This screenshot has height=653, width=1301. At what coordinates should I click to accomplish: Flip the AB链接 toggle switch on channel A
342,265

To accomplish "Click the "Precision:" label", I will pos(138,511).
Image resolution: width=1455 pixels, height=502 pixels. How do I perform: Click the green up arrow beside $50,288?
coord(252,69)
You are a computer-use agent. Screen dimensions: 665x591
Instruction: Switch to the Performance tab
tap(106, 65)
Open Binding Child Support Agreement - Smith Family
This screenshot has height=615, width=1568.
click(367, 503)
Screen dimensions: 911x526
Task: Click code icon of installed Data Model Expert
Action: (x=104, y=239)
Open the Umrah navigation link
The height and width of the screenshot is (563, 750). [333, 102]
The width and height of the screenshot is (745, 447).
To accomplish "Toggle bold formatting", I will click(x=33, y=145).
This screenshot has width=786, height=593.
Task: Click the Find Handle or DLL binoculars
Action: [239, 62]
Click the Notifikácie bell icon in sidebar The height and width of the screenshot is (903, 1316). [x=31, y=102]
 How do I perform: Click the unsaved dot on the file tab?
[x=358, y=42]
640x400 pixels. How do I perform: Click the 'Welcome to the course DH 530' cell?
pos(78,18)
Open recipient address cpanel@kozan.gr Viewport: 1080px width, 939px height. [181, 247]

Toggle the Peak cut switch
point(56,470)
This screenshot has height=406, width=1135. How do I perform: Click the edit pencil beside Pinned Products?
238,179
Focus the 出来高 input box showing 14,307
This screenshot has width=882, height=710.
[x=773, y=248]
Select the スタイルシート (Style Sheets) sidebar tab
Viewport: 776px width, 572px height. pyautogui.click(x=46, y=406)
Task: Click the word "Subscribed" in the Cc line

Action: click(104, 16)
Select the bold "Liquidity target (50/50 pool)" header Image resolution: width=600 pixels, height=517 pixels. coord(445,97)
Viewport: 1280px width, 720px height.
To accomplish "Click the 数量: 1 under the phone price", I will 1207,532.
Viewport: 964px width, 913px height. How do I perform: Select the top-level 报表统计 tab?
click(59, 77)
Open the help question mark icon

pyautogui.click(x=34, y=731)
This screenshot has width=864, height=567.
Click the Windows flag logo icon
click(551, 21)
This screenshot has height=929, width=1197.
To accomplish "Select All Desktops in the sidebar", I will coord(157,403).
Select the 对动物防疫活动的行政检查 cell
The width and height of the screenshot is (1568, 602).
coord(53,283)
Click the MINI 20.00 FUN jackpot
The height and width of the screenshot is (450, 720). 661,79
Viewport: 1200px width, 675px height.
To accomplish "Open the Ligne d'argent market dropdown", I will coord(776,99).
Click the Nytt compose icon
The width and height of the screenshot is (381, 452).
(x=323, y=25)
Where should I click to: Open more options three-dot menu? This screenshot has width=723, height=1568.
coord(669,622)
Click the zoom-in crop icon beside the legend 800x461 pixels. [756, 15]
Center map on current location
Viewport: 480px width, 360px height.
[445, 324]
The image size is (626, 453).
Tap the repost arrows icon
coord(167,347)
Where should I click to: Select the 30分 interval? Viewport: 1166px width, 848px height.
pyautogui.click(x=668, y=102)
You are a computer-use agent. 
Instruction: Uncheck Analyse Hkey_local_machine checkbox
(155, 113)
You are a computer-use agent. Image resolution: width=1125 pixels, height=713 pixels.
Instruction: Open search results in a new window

Problem to solve
Lines in the data that hold "agent" must be located and copied.

Finished task
You are a computer-use agent. Screen dimensions: 665x591
You are a computer-use agent. 
You are a computer-use agent. Image resolution: width=1125 pixels, height=713 pixels.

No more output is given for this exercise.